- _TASK DESCRIPTION_
Scan the listing below for the word "click", then copy each line that has it.

- _MATERIAL PROVIDED_
....

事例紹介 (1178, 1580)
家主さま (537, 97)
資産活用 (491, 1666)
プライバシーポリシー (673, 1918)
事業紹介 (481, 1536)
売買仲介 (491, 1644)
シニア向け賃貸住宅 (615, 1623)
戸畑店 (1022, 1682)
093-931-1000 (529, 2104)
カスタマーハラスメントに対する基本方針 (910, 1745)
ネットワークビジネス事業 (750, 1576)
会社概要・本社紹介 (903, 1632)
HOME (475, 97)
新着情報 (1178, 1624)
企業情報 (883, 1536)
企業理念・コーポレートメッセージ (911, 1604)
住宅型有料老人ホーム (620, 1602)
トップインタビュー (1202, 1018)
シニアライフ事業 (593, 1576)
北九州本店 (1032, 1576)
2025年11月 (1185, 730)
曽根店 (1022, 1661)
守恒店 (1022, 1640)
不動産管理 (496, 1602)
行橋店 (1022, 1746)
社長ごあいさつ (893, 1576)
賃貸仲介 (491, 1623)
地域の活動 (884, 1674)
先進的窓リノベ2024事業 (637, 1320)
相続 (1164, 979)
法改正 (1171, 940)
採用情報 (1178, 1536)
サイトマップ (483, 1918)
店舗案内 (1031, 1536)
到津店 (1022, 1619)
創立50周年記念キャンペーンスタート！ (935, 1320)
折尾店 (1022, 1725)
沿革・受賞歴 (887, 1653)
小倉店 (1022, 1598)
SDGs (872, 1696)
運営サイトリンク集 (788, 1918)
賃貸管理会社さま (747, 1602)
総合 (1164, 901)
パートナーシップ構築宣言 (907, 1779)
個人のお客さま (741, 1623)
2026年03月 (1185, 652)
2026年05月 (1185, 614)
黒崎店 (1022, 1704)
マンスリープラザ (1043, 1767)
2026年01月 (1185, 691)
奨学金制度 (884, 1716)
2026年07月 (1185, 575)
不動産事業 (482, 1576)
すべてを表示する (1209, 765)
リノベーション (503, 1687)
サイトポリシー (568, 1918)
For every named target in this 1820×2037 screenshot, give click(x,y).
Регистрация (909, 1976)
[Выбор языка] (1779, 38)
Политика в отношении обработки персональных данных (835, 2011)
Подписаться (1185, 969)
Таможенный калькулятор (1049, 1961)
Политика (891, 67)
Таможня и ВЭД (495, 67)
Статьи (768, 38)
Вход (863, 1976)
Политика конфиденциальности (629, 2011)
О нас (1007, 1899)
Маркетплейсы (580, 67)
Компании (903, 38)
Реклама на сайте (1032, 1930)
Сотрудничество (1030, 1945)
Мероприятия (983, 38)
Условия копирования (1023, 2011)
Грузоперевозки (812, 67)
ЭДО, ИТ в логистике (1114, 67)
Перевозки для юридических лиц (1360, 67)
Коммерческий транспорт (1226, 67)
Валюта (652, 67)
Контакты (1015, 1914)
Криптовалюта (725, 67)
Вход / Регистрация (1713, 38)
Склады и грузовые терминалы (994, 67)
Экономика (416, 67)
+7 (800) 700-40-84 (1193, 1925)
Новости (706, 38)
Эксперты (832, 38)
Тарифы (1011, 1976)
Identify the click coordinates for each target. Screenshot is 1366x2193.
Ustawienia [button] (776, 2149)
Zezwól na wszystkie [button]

....

- _COMPLETED EXERCISE_
For every named target in this 1820×2037 screenshot, give click(x,y).
Identify the click coordinates for each target. Screenshot is 1366x2193.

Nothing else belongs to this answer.